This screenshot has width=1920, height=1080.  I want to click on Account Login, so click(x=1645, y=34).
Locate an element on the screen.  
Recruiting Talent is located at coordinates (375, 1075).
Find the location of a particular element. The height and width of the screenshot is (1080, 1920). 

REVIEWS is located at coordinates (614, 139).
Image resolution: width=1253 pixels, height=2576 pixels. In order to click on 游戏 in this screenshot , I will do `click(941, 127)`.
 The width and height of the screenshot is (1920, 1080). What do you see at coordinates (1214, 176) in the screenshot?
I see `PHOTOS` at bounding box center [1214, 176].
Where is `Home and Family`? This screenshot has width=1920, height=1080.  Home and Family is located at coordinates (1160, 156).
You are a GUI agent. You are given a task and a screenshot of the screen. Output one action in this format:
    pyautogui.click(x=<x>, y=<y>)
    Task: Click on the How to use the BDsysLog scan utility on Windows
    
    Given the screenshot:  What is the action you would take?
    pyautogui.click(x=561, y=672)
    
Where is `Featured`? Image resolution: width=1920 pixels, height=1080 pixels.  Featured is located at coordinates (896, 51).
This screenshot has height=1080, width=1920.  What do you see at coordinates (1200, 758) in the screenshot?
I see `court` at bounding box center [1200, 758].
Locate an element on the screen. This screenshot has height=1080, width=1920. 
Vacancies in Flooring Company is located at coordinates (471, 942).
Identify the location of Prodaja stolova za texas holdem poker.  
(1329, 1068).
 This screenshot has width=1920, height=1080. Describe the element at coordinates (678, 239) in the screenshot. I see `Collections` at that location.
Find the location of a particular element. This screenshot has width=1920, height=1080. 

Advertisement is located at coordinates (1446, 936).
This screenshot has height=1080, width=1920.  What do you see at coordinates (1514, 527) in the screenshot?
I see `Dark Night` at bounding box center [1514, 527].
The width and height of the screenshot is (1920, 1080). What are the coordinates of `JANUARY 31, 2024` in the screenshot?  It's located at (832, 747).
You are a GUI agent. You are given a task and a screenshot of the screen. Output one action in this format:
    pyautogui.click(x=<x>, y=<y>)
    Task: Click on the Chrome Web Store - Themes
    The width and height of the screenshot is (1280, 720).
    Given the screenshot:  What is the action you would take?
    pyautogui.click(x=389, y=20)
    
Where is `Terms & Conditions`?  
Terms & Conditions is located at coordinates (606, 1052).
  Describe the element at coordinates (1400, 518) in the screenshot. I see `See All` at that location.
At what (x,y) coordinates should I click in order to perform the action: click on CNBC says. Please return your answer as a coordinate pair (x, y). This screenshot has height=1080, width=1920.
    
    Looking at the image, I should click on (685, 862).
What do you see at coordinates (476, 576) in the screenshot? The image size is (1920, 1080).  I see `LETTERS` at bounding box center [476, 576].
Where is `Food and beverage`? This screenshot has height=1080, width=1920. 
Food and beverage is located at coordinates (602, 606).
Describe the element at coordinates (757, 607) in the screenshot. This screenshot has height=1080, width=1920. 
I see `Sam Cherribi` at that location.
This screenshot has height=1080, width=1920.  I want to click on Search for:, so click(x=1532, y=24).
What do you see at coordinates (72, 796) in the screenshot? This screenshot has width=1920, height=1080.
===
WORK INSTRUCTIONS>
Convert everything from the line containing "Locate an element on the screen. This" down to the line containing "Vacancies in Flooring" into a Markdown table with the columns Index and Line Text, one row per line, skipping blank lines.

EXPECTED ANSWER>
| Index | Line Text |
|---|---|
| 1 | Locate an element on the screen. This screenshot has height=1080, width=1920.  |
| 2 | Vacancies in Flooring Company is located at coordinates (471, 942). |